Let’s clear something up. I’m a Level 1 Trainer, I’ve done my Weightlifting course, I own a Crossfit based clothing brand and I surround myself with, in my opinion, some of the best coaches, athletes and fitness professionals in the country. I should really know better! After all long past are the days where I would frantically run around a football pitch stalking the opposing sides top striker with the single aim of making sure they can’t walk for the rest of the season. As sadistic and exaggerated as this may sound, this was my job and loved every minute of it. My legs were my weapons and if I didn’t add another battle scar to my collection every weekend I would be hugely disappointed. The pain when cleaning out my cuts post match was oddly satisfying. To me it meant the task had been completed, the job was done and my team mates would hopefully be happy with the part I played. I don’t feel this way anymore!
Times have changed and injuries are just pulling me further away from my competition goals. It was high time I started looking after my body and my mobility should be at the forefront of my future plans. You don’t build a skyscraper on shit foundations do you? Resistance bands have slowly become my best friends and you’ll even find me throwing some shapes on the floor of my office or my lounge whilst re-enacting something I’m watching on RomWod. Chasing numbers has always been a thing with me too. Sod the technique and let’s just get it over head.
With a want to better myself and relatively large financial expense, I’ve taken courses, sat in seminars and had my previous technique ripped apart by some fantastic coaches and friends. I’ve sat back and watched other athletes PB lifts with some amazingly high numbers knowing that I was nowhere near ready to join the club. But at long last I’m seeing progress. My numbers are starting to creep up and my technique is so much better. Recently I trained with a couple of guys who I hadn’t trained with for about a year and they remarked on how much my form had changed. I also know this is the case because I’ve got into the habit of filming myself, not for egotistical purposes but to compare my current self to the old me.

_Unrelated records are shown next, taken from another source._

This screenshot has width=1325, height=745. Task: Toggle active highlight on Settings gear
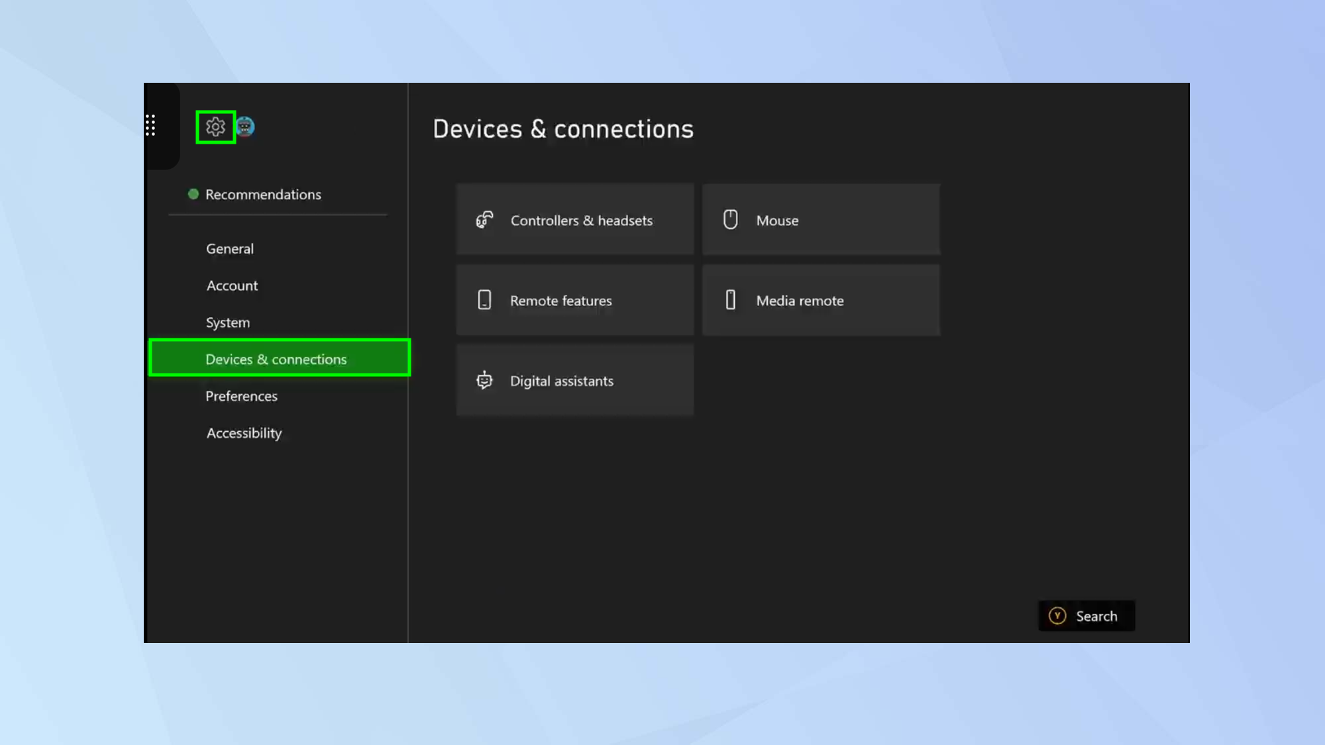[215, 126]
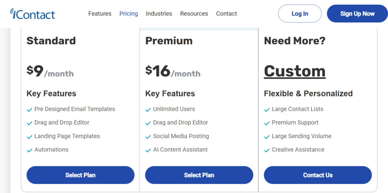Click checkmark next to Unlimited Users

click(148, 110)
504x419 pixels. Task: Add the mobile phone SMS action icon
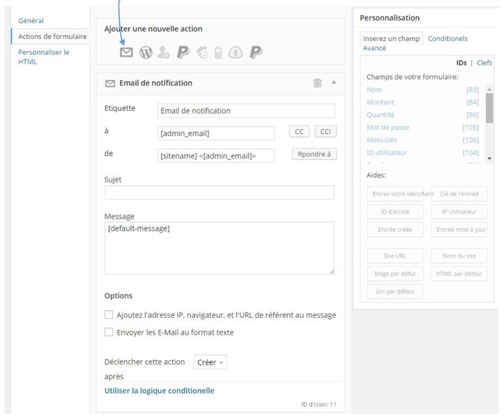[219, 53]
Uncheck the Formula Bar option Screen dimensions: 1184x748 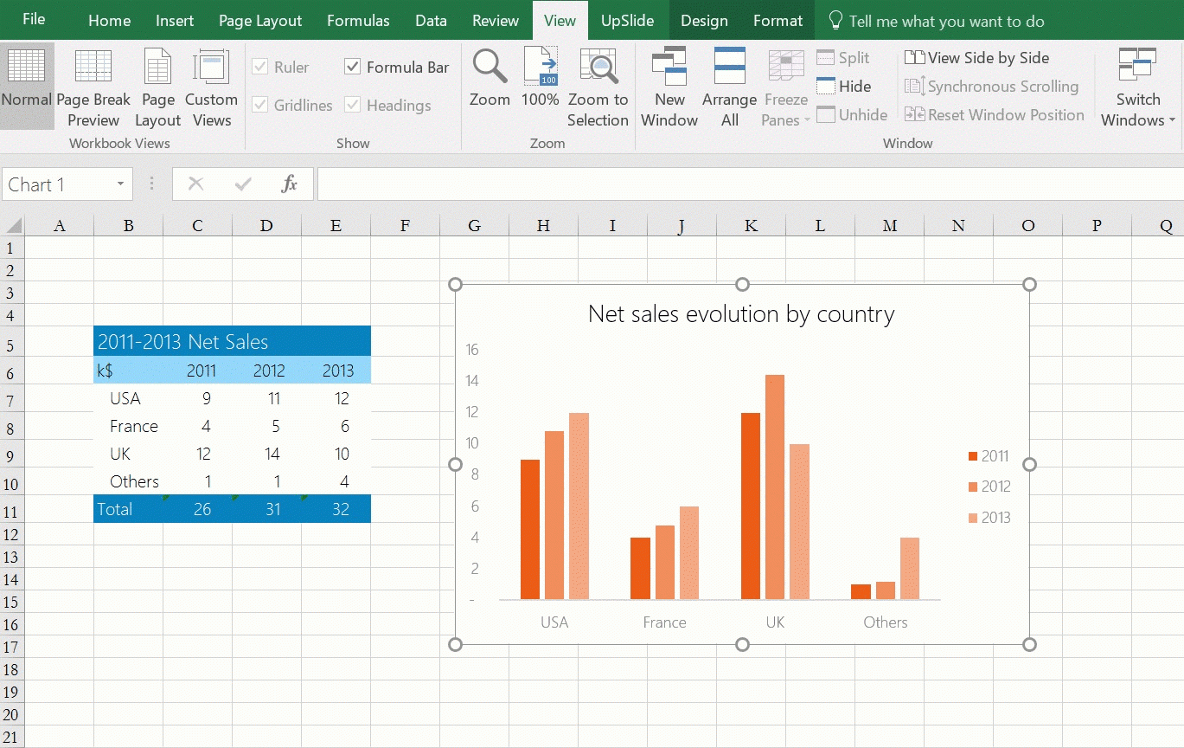click(x=351, y=67)
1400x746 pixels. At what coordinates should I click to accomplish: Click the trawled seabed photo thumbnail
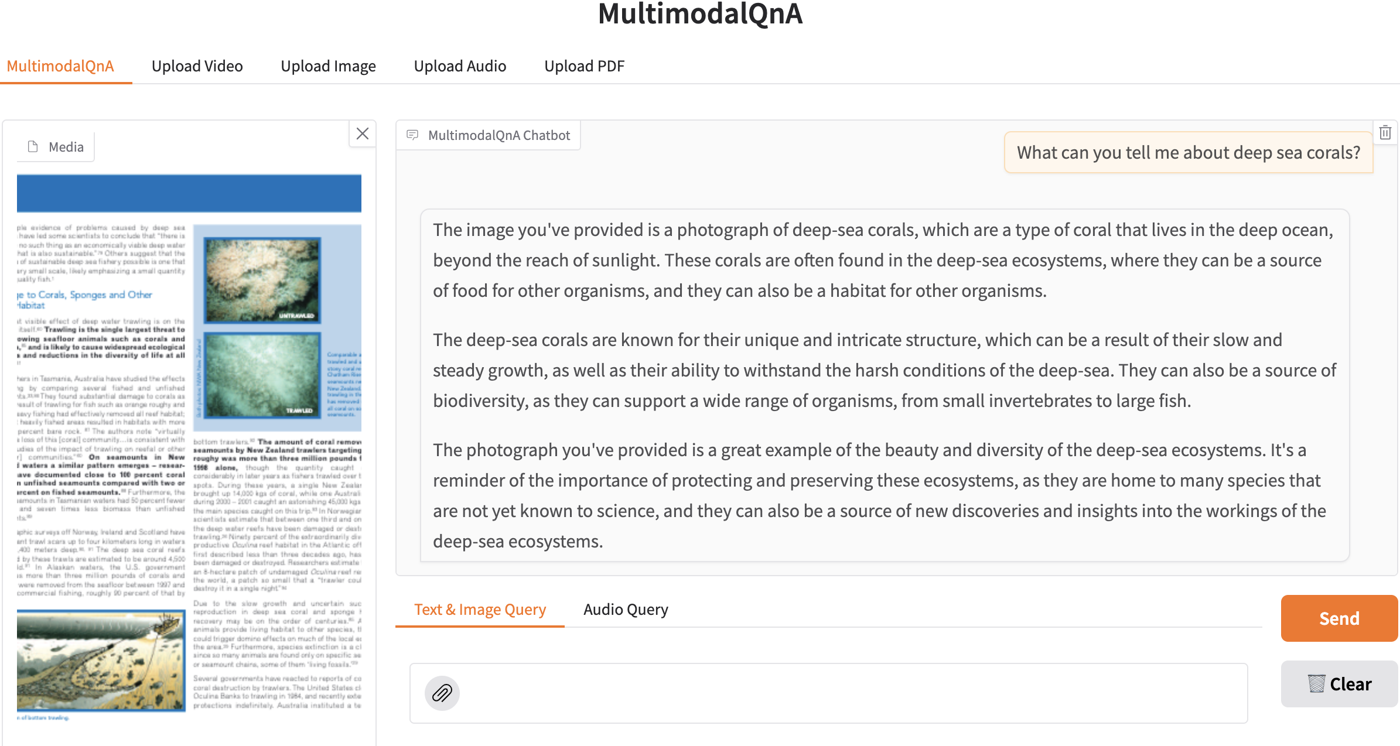click(262, 375)
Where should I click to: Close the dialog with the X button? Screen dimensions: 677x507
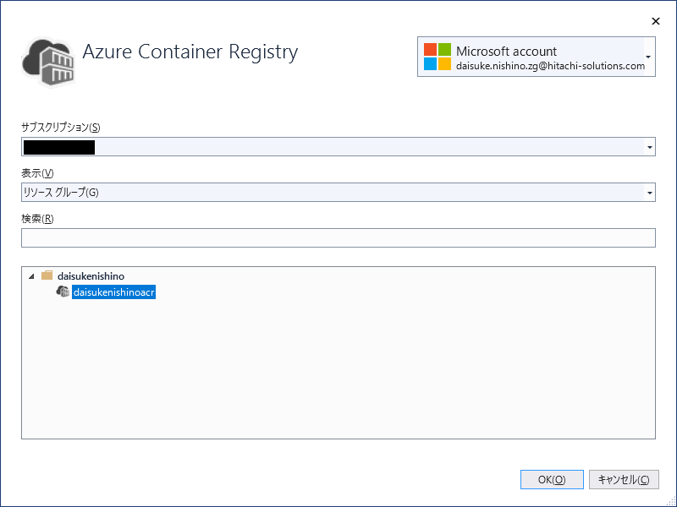pyautogui.click(x=655, y=20)
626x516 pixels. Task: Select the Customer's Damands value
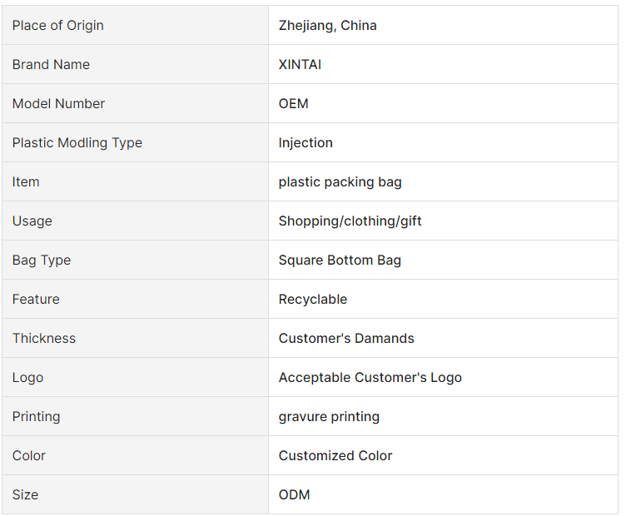(x=346, y=338)
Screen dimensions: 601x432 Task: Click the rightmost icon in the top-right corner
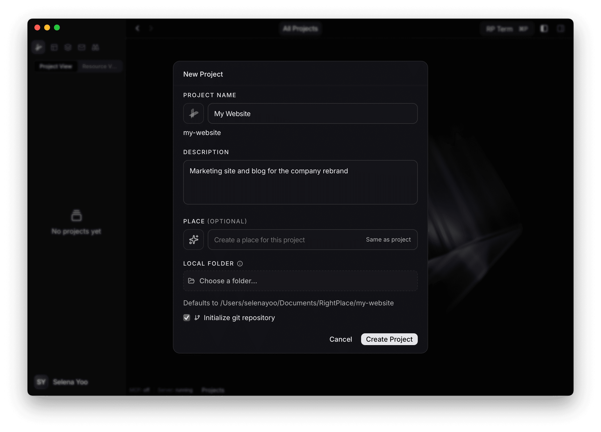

One of the reasons I’ve written this article is due to the fact I currently have an injury to my hand which means I can’t hook grip. Needless to say snatching is out and so too are most overhead movements (You could call me the Darren Anderton of the Crossfit world (remember him?)). I can clean but only with a neutral grip which means I can’t go as heavy as I’d like but at least I’m still lifting. Yes I’m frustrated and yes it’s another setback but this time I’m working around it rather than through it. This is the IDIOT taking an educated approach to training and I really do urge anyone that feels my pain…to do something about it so they don’t have to!
I’d like to end with one last thing. I train competitively so to speak. For anyone reading this and thinks the article is simply adding fuel to the fire of the Crossfit & injuries debate, let me assure you that this won’t happen to you in a class format. Your coach’s fundamental concern is and will always be member’s safety. We have it drummed in that if a member can’t complete a movement safely, we create an environment that allows it to be performed, even if only partially or with a lighter weight. We sure as hell don’t start adding weight like the Crossfit Idiot!